Render the entries as a Markdown table with two columns, Row and Entry line. Start at the line containing "Task: Expand the 能耗分析 sidebar menu", continue through the end of the entries, skip blank lines, and leave out the pictures.

• [RECORD EXCERPTS]:
• • • •

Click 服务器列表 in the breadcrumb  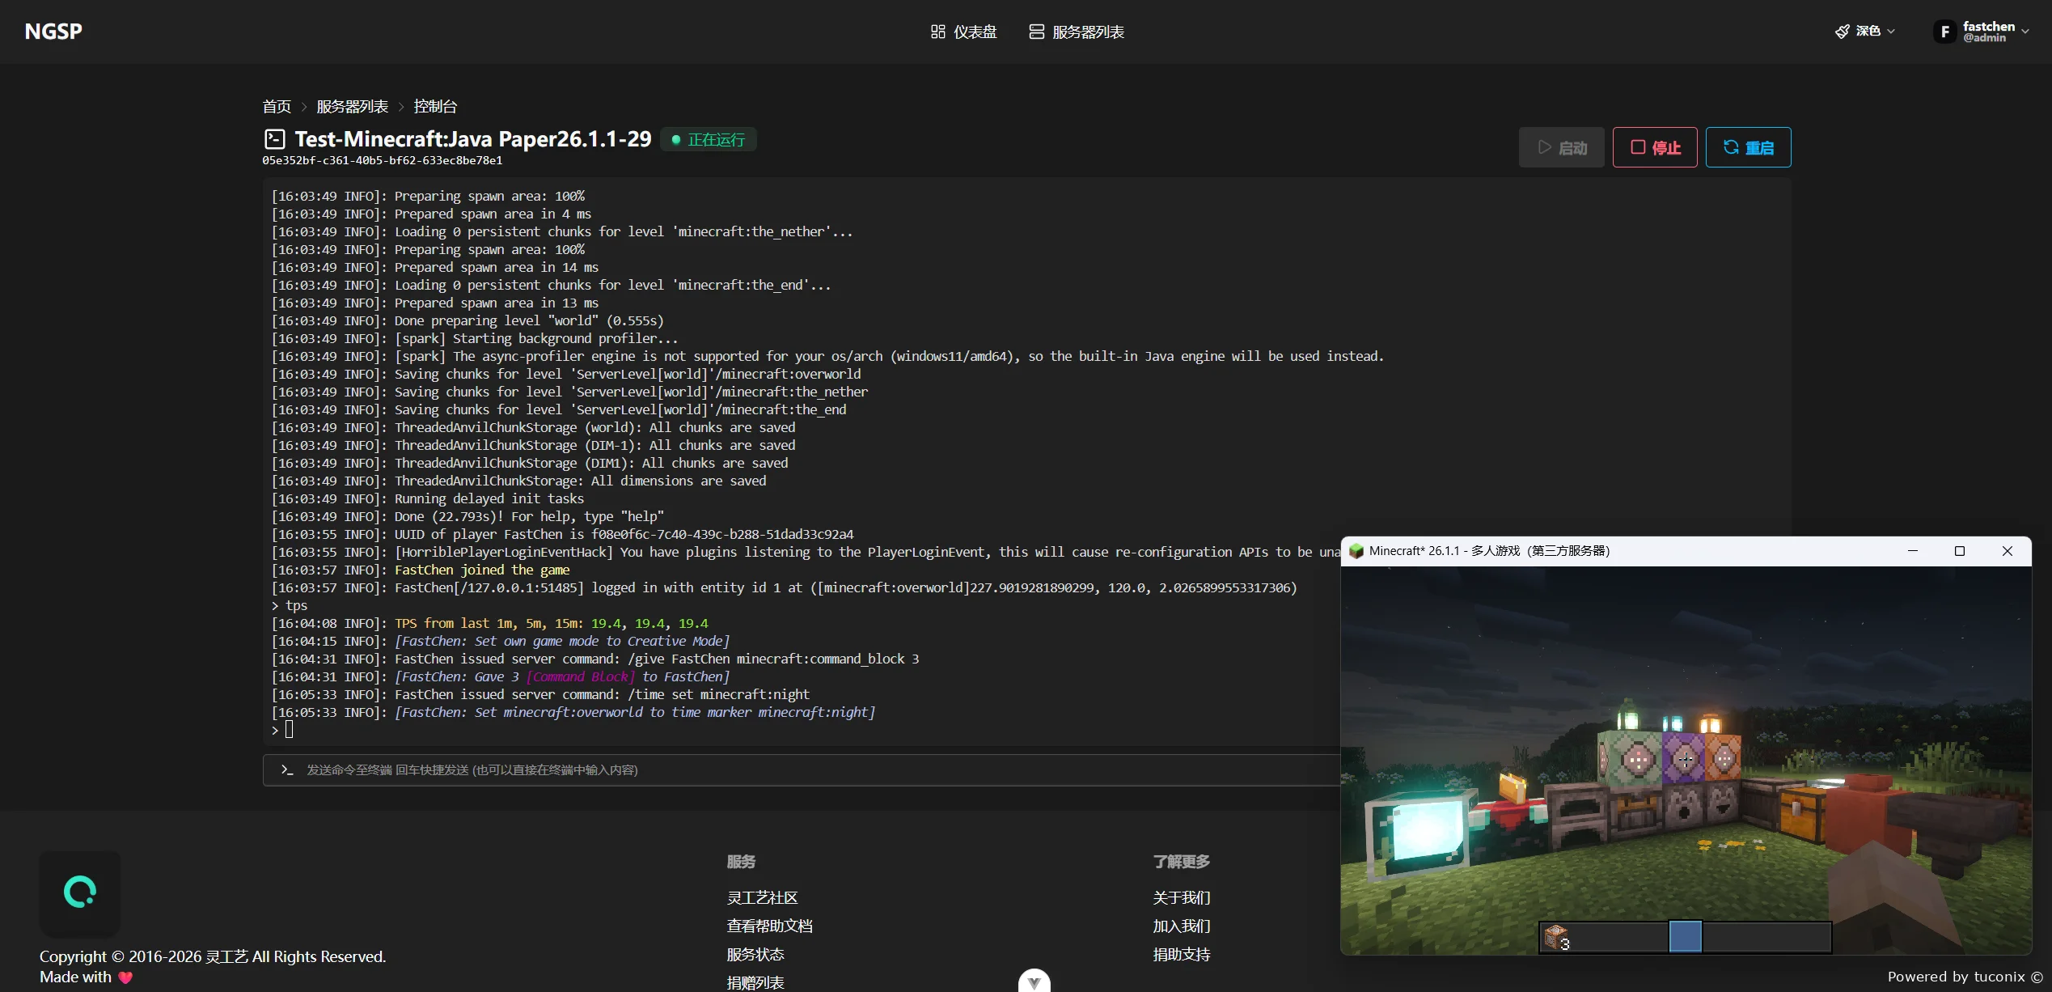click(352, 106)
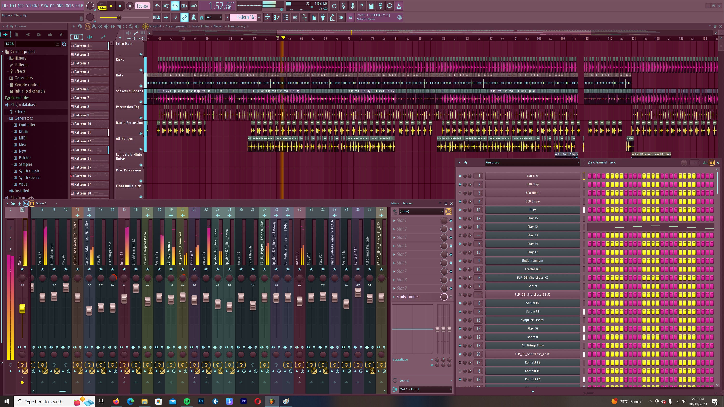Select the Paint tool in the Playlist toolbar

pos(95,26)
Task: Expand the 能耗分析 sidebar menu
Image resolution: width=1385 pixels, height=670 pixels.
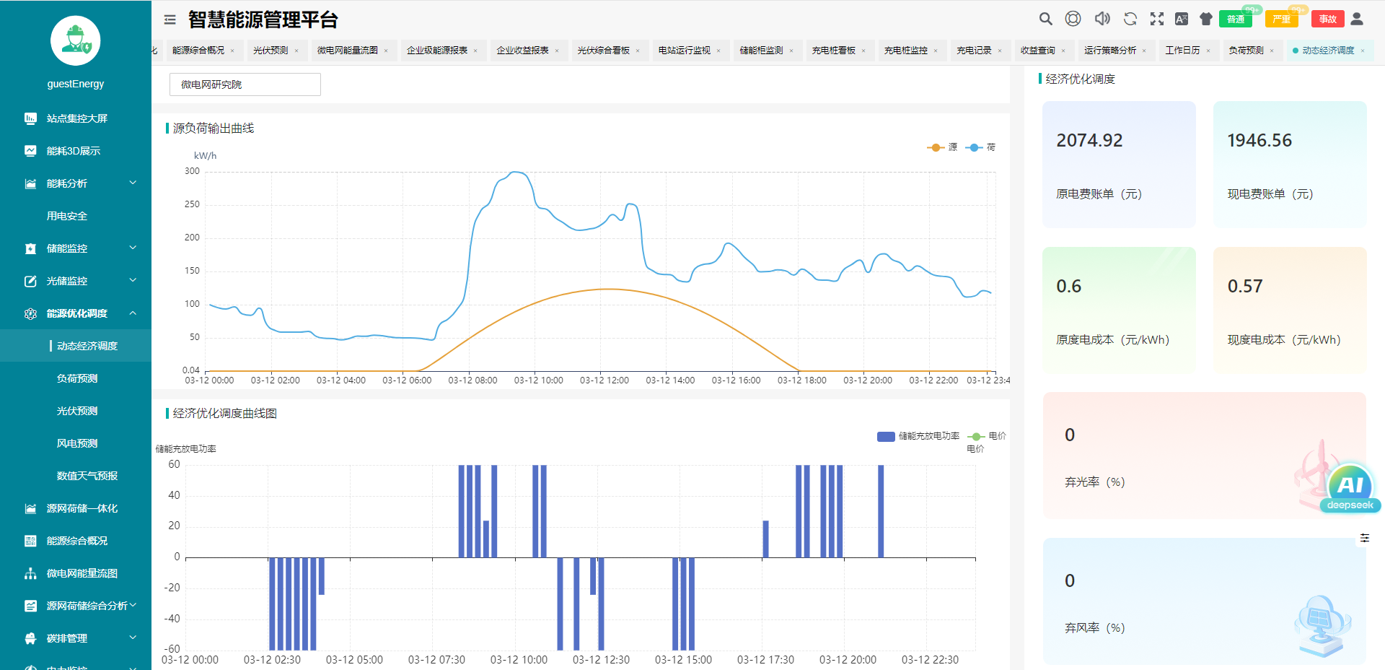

• • • •

• [CORRECT ANSWER]:
| Row | Entry line |
|---|---|
| 1 | Task: Expand the 能耗分析 sidebar menu |
| 2 | Image resolution: width=1385 pixels, height=670 pixels. |